1 Et l'inconscient de qui par ailleurs? Pourquoi pas l'inconscient collectif?

2 A conjuguer alors avec «la différance» de Derrida, et son «éperon du style». (Bahnun - Heizenbahn - chemin de fer - fer - (faire) - inférence...)

3 Nous ne remplaçons pas les connecteurs, mais les supprimons généralement; les mots et les propositions se connectant plutôt naturellement entre elles, la proposition seule, éventuellement ponctuée y suffit. La ponctuation peut aussi être remplacée par la position dans la page.
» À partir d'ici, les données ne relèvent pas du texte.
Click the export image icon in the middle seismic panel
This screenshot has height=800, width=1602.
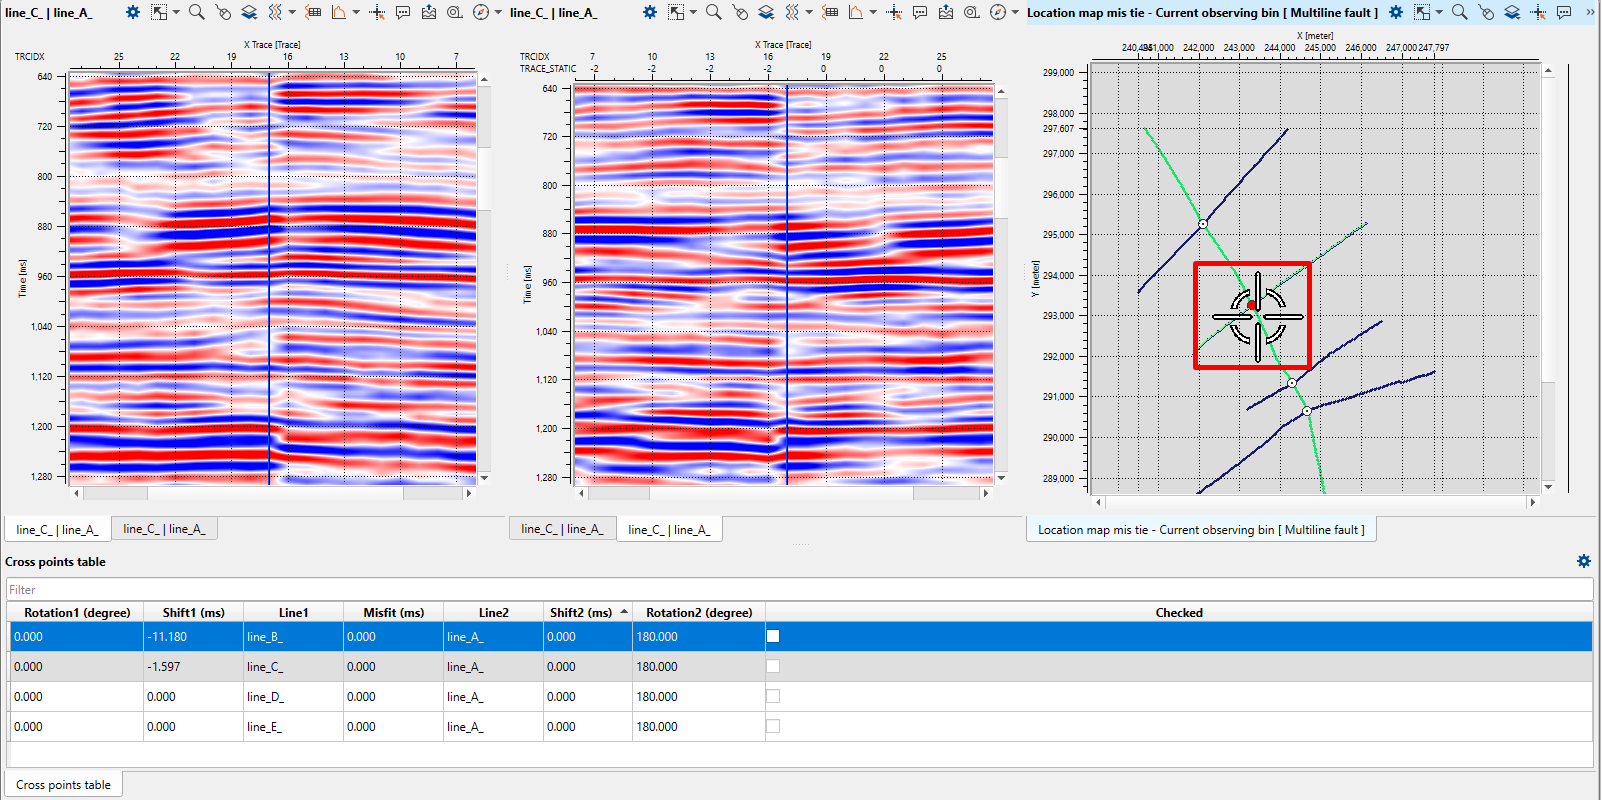(x=946, y=12)
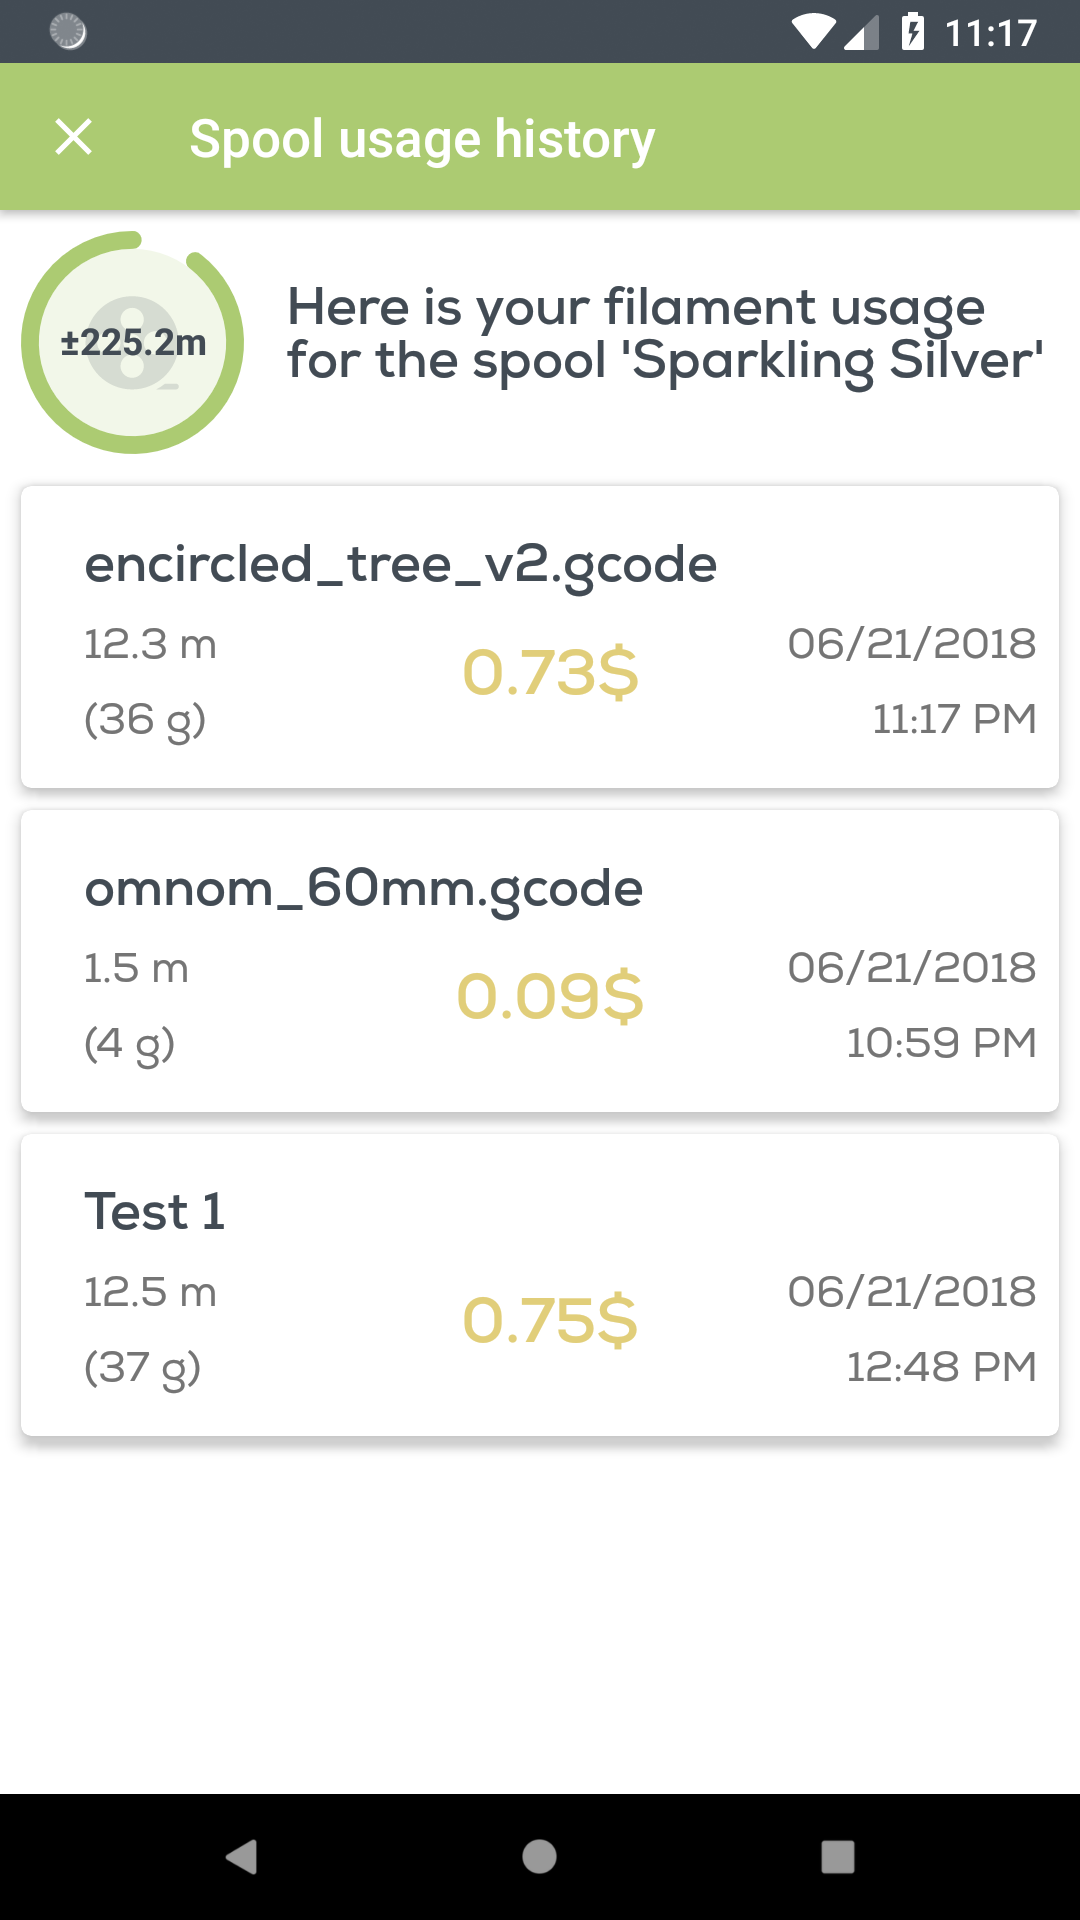Tap the Wi-Fi signal status icon
This screenshot has height=1920, width=1080.
pyautogui.click(x=813, y=32)
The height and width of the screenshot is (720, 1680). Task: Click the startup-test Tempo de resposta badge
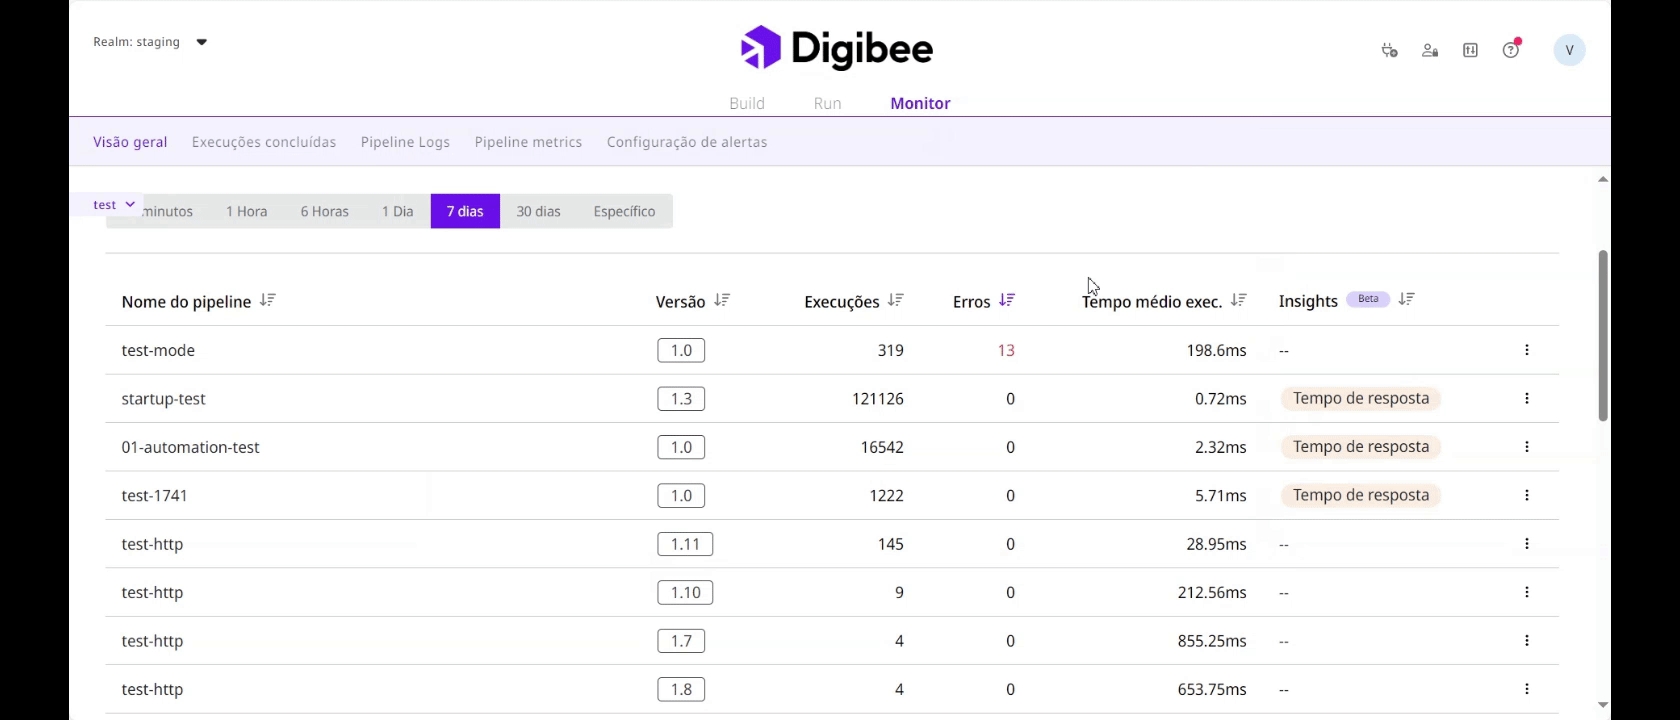1360,398
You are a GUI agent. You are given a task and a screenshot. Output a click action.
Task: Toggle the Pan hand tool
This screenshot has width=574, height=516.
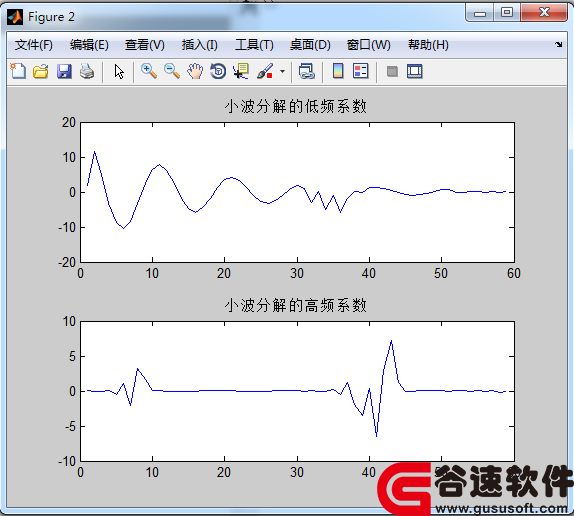point(195,71)
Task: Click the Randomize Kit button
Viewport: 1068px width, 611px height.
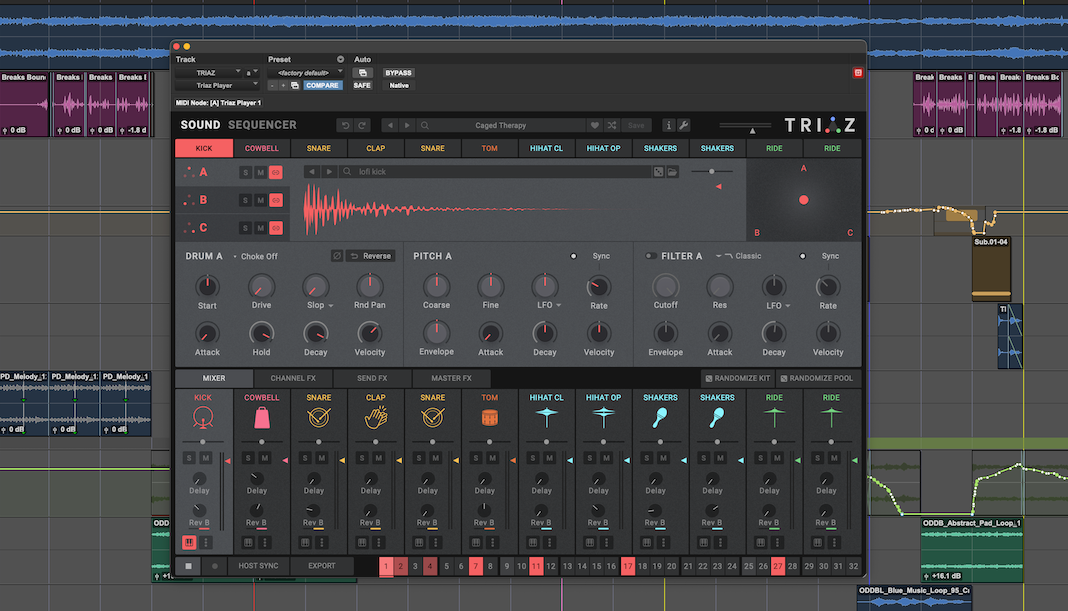Action: tap(738, 378)
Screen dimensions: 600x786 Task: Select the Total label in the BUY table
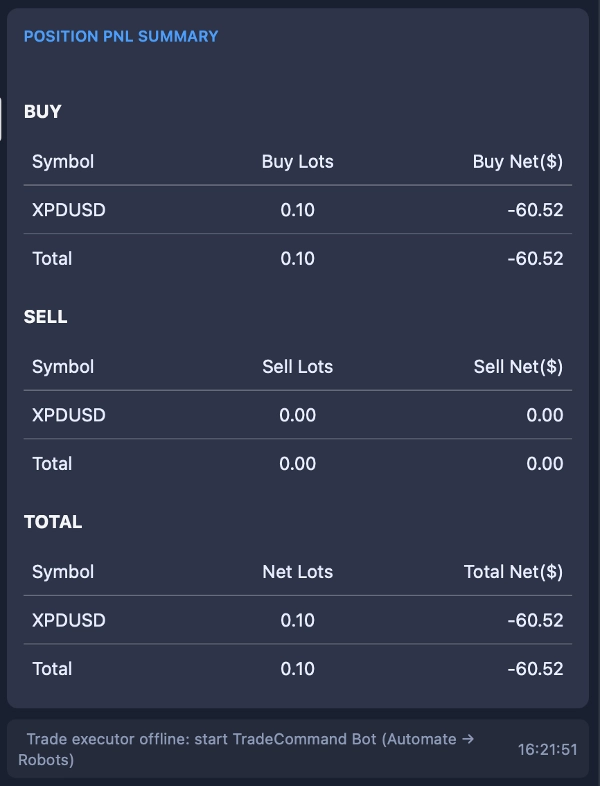point(52,258)
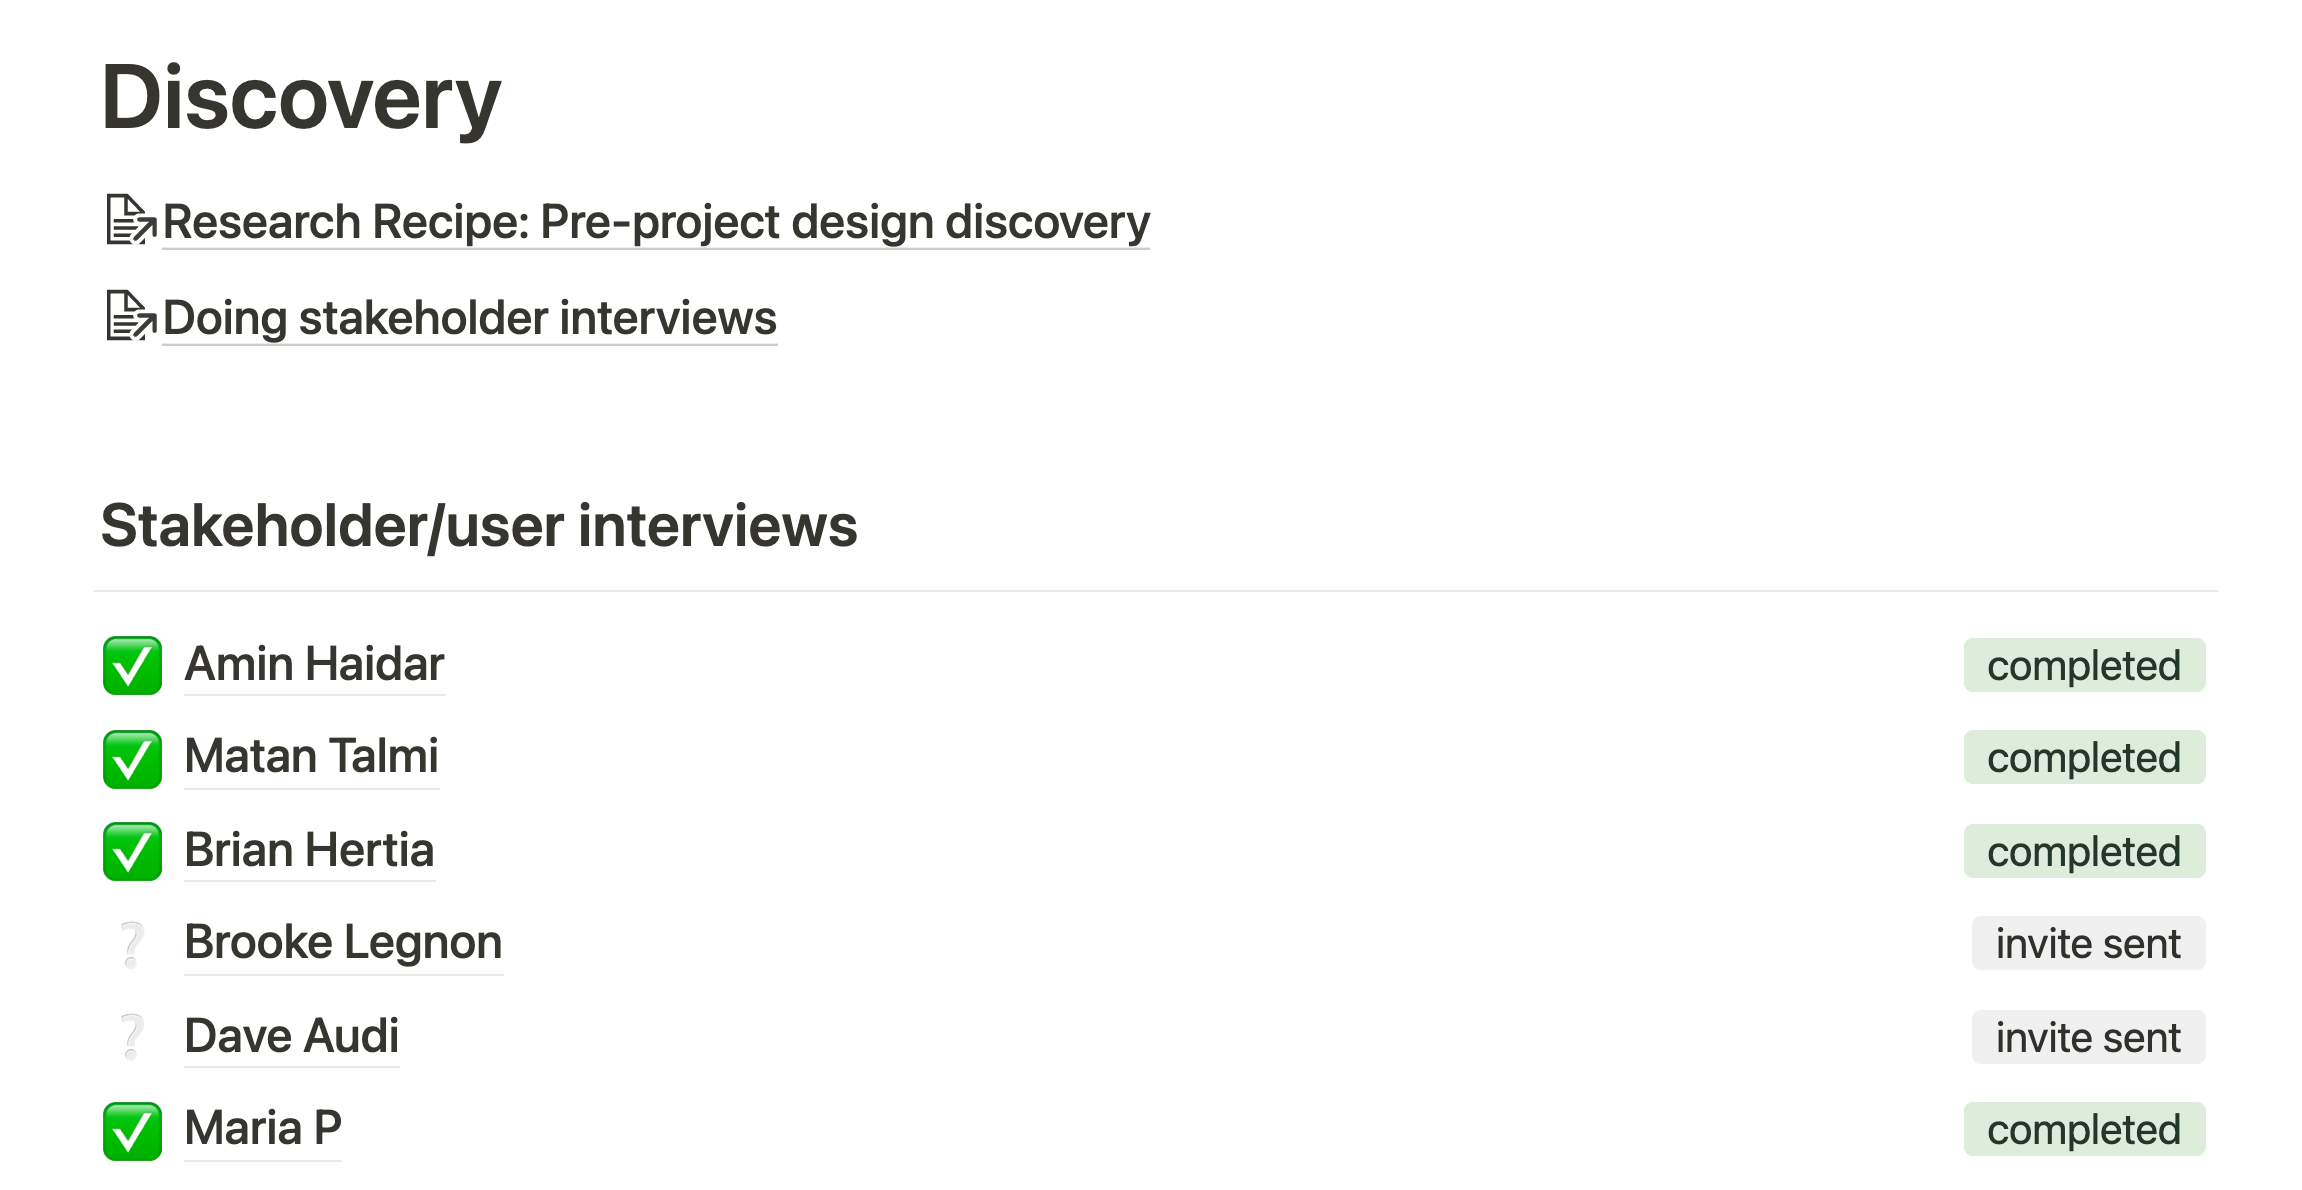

4 Voici une anecdote que R. Smullyan raconte dans la préface de son livre To mock a mockingbird, dans lequel il présente sous forme de puzzles logiques en langue ordinaire des problèmes assez complexes de logique combinatoire: «Très peu de temps après la publication de mon livre de puzzles - appelé Quel est le nom de ce livre?- j'ai reçu une lettre d'une inconnue, qui suggérait une autre solution à l'un des puzzles, que je trouvai plus élégante que celle que j'avais donnée. Elle terminait sa lettre par «Love» et signait de son nom. Je n'avais aucune idée de qui elle était, si elle était mariée ou célibataire. Je répondis en exprimant combien j'appréciai sa solution et lui demandai si je pouvais l'utiliser dans une édition ultérieure. Je lui suggérai que si elle n'était pas déjà diplômée de l'université, elle pouvait envisager une carrière en mathématiques du moment qu'elle montrait des talents mathématiques si surs. Peu après elle répondit: «Merci pour votre gracieuse lettre. Vous avez ma permission d'utiliser la solution. J'ai neuf ans et demi et je suis au cinquième degré.»

5 «L'homme qui est éclairé, et celui qui est inculte, sont-ils identiques ou sont-ils différents?». Le maître de la chaire dit: «Pour celui qui est éclairé, ils ont identiques; pour celui qui n'est pas éclairé, ils sont différents». Passe Sans Porte (Wou Men Kouan).

6 Je ne dis évidemment pas que l'on puisse comprendre la science moderne si l'on ne veut pas entendre parler de particules. Je dis seulement que la science moderne ne tranche rien concernant leur réalité.